“Our Father, who art in heaven”
--King James English translation from Latin
“Abwun d’bashmaya”
--Aramaic transliteration
“O Birthing! Father-Mothering of the Cosmos,
creating all that moves in light and sound.”
--English translation of Aramaic
These are the first words of “The Lord’s Prayer,” when Jesus of Nazareth’s
disciples asked him how to pray. In Aramaic, the word for “prayer,” “meditation,”
and “contemplation” are the same. So, originally the Lord’s prayer was all of
those—a prayer, meditation, and contemplation.
Lately, I have been learning about Jesus’ teachings that were spoken in Aramaic.

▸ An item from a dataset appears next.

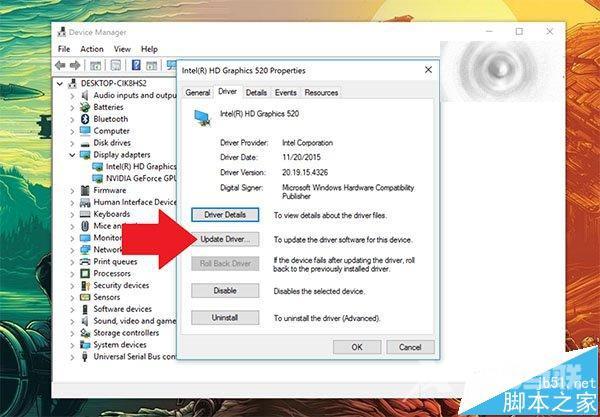This screenshot has height=417, width=600.
Task: Collapse the DESKTOP-CIK8HS2 root node
Action: click(x=62, y=83)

Although he must have known Hebrew from growing up in a Jewish family and
Latin while living under the Roman occupation of his homeland, he spent most of
his time with the peasants living in Galilee, which is in the northern part of the
Hebrew. It was populated with many poor people, some Samaritans, who had lost
track of many of the Judean temple practices. These people spoke Aramaic, a
language that is spoken by only a few people living in the current Iraq-Syria
region today.
The Aramaic worldview of Jesus’ day was very different from our English-
speaking, Western worldview. Aramaic is one of the Semitic Middle Eastern
language and lifestyle groups, which includes the languages and lifestyles of the
Hebrews, Arabs and Canaanites. The early Semitic world was connected to the
rhythms of nature. People lived in tune with the vibrational patterns of life that
were quite different from our current scientific understanding and patterns of
reality.
In the Western worldview, people generally separate nature from human life. We
separate the spiritual and mental aspects of our lives from our material and
physical selves. We even separate ourselves from each other, and, of course,
God, our Creator. We believe and act as though God is in heaven and humans
are on earth. That was not the case with the Middle Eastern understanding of
reality. Aramaic-speaking people experienced life more unified. They recognized
their individual lives as individual breathing (“naphsha”) beings who were
connected to the universal breath (“ruha”). This “ruha” is the Aramaic word for
the Hebrew word “ruah” that “hovered over the waters” in the Genesis’ creation
story.
Jesus taught that “ruha,” that creative life force of the universe, that pervades all
of reality is united with the life force (“naphsha”) in each human being. This is
similar to Sankhya Yoga’s understanding of our individual “prana” being united
with the Universal Prana, Ishwara. All of life is a continuum of breath throughout
all of creation.
So, when Jesus taught his Aramaic-speaking disciples how to pray, he taught
them how to connect with the Universal Life Breath, not a father figure. He taught
his disciples how to make that connection within themselves and not imagine
that the Universal, Creative Life Force was separate from them, but was actively
one with their own individual selves. Yoga calls this uniting the small, ego self
with the higher Self, called atman.
The implications of this Aramaic way of understanding Jesus’ teachings are quite
profound and quite beyond the current non-Middle Eastern understanding of God.